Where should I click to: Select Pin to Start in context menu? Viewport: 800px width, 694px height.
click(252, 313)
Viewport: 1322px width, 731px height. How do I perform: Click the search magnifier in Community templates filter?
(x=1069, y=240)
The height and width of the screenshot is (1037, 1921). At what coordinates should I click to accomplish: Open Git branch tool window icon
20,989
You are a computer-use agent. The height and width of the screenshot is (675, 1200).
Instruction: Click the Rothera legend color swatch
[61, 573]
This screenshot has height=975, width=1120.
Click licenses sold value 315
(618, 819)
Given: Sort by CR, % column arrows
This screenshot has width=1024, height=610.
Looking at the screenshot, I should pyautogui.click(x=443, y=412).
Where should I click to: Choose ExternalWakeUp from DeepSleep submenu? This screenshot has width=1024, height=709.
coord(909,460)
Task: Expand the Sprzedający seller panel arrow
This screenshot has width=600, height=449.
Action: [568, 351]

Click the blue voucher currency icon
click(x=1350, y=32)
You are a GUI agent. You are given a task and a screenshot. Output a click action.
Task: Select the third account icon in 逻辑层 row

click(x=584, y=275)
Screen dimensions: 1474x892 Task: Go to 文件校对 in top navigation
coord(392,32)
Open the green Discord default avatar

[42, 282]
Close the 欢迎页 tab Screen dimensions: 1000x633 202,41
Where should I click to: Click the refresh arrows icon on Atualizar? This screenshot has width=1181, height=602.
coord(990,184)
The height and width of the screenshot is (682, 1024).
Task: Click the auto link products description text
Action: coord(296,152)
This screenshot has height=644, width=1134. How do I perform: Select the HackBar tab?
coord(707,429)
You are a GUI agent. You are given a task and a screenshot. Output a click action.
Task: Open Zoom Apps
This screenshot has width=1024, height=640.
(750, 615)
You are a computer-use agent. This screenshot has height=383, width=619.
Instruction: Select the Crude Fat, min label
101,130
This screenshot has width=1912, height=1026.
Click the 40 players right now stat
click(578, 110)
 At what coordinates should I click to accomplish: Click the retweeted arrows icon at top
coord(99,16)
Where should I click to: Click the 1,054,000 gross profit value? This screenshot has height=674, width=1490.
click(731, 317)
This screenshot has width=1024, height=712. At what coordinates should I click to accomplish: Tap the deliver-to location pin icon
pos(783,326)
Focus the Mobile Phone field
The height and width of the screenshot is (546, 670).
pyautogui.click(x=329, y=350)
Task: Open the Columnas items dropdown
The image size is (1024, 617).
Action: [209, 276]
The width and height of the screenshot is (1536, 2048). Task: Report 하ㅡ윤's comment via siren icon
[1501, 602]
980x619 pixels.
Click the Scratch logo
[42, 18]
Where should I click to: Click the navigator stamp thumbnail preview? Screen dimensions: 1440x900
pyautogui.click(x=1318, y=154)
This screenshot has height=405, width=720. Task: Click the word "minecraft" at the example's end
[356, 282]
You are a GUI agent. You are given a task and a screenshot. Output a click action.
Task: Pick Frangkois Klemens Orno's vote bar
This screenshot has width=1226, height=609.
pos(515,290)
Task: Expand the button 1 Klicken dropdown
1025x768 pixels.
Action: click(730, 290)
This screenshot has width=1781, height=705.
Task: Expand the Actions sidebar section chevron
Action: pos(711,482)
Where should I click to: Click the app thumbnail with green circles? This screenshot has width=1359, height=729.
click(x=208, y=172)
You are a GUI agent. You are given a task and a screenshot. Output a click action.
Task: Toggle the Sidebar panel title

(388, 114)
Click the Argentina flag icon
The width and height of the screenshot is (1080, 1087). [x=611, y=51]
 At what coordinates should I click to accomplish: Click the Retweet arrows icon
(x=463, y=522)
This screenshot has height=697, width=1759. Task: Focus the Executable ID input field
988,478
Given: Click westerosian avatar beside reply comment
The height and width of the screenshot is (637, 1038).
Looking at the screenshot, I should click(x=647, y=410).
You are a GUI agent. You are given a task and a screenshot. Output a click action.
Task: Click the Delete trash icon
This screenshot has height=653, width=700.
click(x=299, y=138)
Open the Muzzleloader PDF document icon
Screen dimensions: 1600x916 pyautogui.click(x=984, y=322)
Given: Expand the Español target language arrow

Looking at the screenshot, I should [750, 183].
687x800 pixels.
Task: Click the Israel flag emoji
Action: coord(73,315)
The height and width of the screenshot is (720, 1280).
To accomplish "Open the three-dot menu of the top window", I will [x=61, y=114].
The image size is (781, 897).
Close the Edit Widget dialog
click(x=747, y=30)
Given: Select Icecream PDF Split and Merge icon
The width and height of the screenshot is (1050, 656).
==*==
WORK INSTRUCTIONS —
Each entry in the listing is to be output exactly as given.

SOLUTION FOR THIS EXERCISE —
Where should I click to: Select Pin to Start in context menu? Viewport: 800px width, 694px height.
click(252, 313)
Viewport: 1322px width, 731px height. How do I perform: Click the search magnifier in Community templates filter?
(x=1069, y=240)
The height and width of the screenshot is (1037, 1921). At what coordinates should I click to accomplish: Open Git branch tool window icon
20,989
You are a computer-use agent. The height and width of the screenshot is (675, 1200).
Instruction: Click the Rothera legend color swatch
[61, 573]
This screenshot has height=975, width=1120.
Click licenses sold value 315
(618, 819)
Given: Sort by CR, % column arrows
This screenshot has width=1024, height=610.
Looking at the screenshot, I should pyautogui.click(x=443, y=412).
Where should I click to: Choose ExternalWakeUp from DeepSleep submenu? This screenshot has width=1024, height=709.
coord(909,460)
Task: Expand the Sprzedający seller panel arrow
This screenshot has width=600, height=449.
Action: [568, 351]

Click the blue voucher currency icon
click(x=1350, y=32)
You are a GUI agent. You are given a task and a screenshot. Output a click action.
Task: Select the third account icon in 逻辑层 row

click(x=584, y=275)
Screen dimensions: 1474x892 Task: Go to 文件校对 in top navigation
coord(392,32)
Open the green Discord default avatar

[42, 282]
Close the 欢迎页 tab Screen dimensions: 1000x633 202,41
Where should I click to: Click the refresh arrows icon on Atualizar? This screenshot has width=1181, height=602.
coord(990,184)
The height and width of the screenshot is (682, 1024).
Task: Click the auto link products description text
Action: coord(296,152)
This screenshot has height=644, width=1134. How do I perform: Select the HackBar tab?
coord(707,429)
You are a GUI agent. You are given a task and a screenshot. Output a click action.
Task: Open Zoom Apps
This screenshot has width=1024, height=640.
(750, 615)
You are a computer-use agent. This screenshot has height=383, width=619.
Instruction: Select the Crude Fat, min label
101,130
This screenshot has width=1912, height=1026.
Click the 40 players right now stat
click(578, 110)
 At what coordinates should I click to accomplish: Click the retweeted arrows icon at top
coord(99,16)
Where should I click to: Click the 1,054,000 gross profit value? This screenshot has height=674, width=1490.
click(731, 317)
This screenshot has width=1024, height=712. At what coordinates should I click to accomplish: Tap the deliver-to location pin icon
pos(783,326)
Focus the Mobile Phone field
The height and width of the screenshot is (546, 670).
pyautogui.click(x=329, y=350)
Task: Open the Columnas items dropdown
The image size is (1024, 617).
Action: [209, 276]
The width and height of the screenshot is (1536, 2048). Task: Report 하ㅡ윤's comment via siren icon
[1501, 602]
980x619 pixels.
Click the Scratch logo
[42, 18]
Where should I click to: Click the navigator stamp thumbnail preview? Screen dimensions: 1440x900
pyautogui.click(x=1318, y=154)
This screenshot has height=405, width=720. Task: Click the word "minecraft" at the example's end
[356, 282]
You are a GUI agent. You are given a task and a screenshot. Output a click action.
Task: Pick Frangkois Klemens Orno's vote bar
This screenshot has width=1226, height=609.
pos(515,290)
Task: Expand the button 1 Klicken dropdown
1025x768 pixels.
Action: click(730, 290)
This screenshot has width=1781, height=705.
Task: Expand the Actions sidebar section chevron
Action: pos(711,482)
Where should I click to: Click the app thumbnail with green circles? This screenshot has width=1359, height=729.
click(x=208, y=172)
You are a GUI agent. You are given a task and a screenshot. Output a click action.
Task: Toggle the Sidebar panel title

(388, 114)
Click the Argentina flag icon
The width and height of the screenshot is (1080, 1087). [x=611, y=51]
 At what coordinates should I click to accomplish: Click the Retweet arrows icon
(x=463, y=522)
This screenshot has height=697, width=1759. Task: Focus the Executable ID input field
988,478
Given: Click westerosian avatar beside reply comment
The height and width of the screenshot is (637, 1038).
Looking at the screenshot, I should click(x=647, y=410).
You are a GUI agent. You are given a task and a screenshot. Output a click action.
Task: Click the Delete trash icon
This screenshot has height=653, width=700.
click(x=299, y=138)
Open the Muzzleloader PDF document icon
Screen dimensions: 1600x916 pyautogui.click(x=984, y=322)
Given: Expand the Español target language arrow

Looking at the screenshot, I should [750, 183].
687x800 pixels.
Task: Click the Israel flag emoji
Action: coord(73,315)
The height and width of the screenshot is (720, 1280).
To accomplish "Open the three-dot menu of the top window", I will [x=61, y=114].
The image size is (781, 897).
Close the Edit Widget dialog
click(x=747, y=30)
Given: Select Icecream PDF Split and Merge icon
The width and height of the screenshot is (1050, 656).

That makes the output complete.